Maybe configure is silently dropping the providers, given the coverity build uses vanilla configure options. I can take a closer look later today.

shefty commented 3 years ago

Thanks - I'm trying to figure this out too. I would have thought the other providers would have at least built and have a valid report. I don't think psm3 requires external libraries.

rajachan commented 3 years ago

Like I mentioned in the call today, I couldn't figure out why some of them are not getting scanned. Looking at the list of providers that are being skipped, my suspicion is still that the configure is silently disabling them, so there's nothing to feed into the static analyzer. I'll send up a PR to explicitly enable providers that we can build in Travis and see if that does it.

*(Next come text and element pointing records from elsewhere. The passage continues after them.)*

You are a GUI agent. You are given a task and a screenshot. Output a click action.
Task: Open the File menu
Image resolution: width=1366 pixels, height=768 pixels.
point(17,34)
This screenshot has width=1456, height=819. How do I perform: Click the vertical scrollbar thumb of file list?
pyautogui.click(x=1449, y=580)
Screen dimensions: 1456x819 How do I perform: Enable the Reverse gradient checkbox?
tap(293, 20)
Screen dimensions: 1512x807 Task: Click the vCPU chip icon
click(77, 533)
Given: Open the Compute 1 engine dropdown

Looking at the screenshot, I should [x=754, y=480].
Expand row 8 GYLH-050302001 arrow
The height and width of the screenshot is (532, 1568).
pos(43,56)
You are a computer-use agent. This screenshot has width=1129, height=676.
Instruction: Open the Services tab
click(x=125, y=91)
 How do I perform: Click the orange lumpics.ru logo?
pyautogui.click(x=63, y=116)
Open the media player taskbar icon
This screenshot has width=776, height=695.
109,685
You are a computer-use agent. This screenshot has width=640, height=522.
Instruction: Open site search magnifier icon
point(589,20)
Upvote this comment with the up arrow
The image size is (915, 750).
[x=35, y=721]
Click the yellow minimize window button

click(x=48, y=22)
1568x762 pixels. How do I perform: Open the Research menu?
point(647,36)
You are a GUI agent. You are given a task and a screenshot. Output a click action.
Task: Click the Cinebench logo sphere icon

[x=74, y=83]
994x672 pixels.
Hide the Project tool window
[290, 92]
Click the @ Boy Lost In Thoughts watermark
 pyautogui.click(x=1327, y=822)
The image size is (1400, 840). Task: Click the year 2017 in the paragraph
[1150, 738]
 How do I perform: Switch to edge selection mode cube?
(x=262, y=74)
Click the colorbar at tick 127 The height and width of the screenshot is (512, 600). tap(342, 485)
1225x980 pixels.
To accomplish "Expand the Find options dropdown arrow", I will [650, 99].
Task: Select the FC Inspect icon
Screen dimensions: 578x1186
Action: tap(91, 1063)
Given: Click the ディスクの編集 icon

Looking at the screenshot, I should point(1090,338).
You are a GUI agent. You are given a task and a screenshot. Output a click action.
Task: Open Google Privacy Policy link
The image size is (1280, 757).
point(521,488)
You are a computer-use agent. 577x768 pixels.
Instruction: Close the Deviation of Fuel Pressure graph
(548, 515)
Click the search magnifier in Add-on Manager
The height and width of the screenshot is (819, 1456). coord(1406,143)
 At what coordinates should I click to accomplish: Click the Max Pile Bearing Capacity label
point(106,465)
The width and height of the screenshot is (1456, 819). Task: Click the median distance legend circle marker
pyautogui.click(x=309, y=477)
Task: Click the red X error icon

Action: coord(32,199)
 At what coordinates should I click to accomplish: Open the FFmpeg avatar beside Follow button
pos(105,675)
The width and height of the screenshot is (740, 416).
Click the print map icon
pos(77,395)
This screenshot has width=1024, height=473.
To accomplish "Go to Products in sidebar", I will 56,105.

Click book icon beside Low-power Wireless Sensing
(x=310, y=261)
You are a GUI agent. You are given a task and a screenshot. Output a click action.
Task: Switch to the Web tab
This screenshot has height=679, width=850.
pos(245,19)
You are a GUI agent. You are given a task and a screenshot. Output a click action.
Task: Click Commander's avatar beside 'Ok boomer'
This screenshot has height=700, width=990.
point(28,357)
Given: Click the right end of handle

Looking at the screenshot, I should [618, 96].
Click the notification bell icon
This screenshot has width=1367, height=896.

Unfortunately, we would have to merge that to main before we can see results.

github-actions[bot] commented 2 years ago

This issue is stale because it has been open 360 days with no activity. Remove stale label or comment, otherwise it will be closed in 7 days.

timothom64 commented 2 years ago

I just checked the last covarity can here: https://scan.coverity.com/projects/ofiwg-libfabric

PSM2 is not being scanned, Opx is. There isn't much development going on with PSM2 atm, but eventually we should add it to things being scanned, as it will still be supported for some time.

shefty commented 2 years ago

I can add it to the scan if someone will focus on fixing the issues.

github-actions[bot] commented 1 year ago

This issue is stale because it has been open 360 days with no activity. Remove stale label or comment, otherwise it will be closed in 7 days.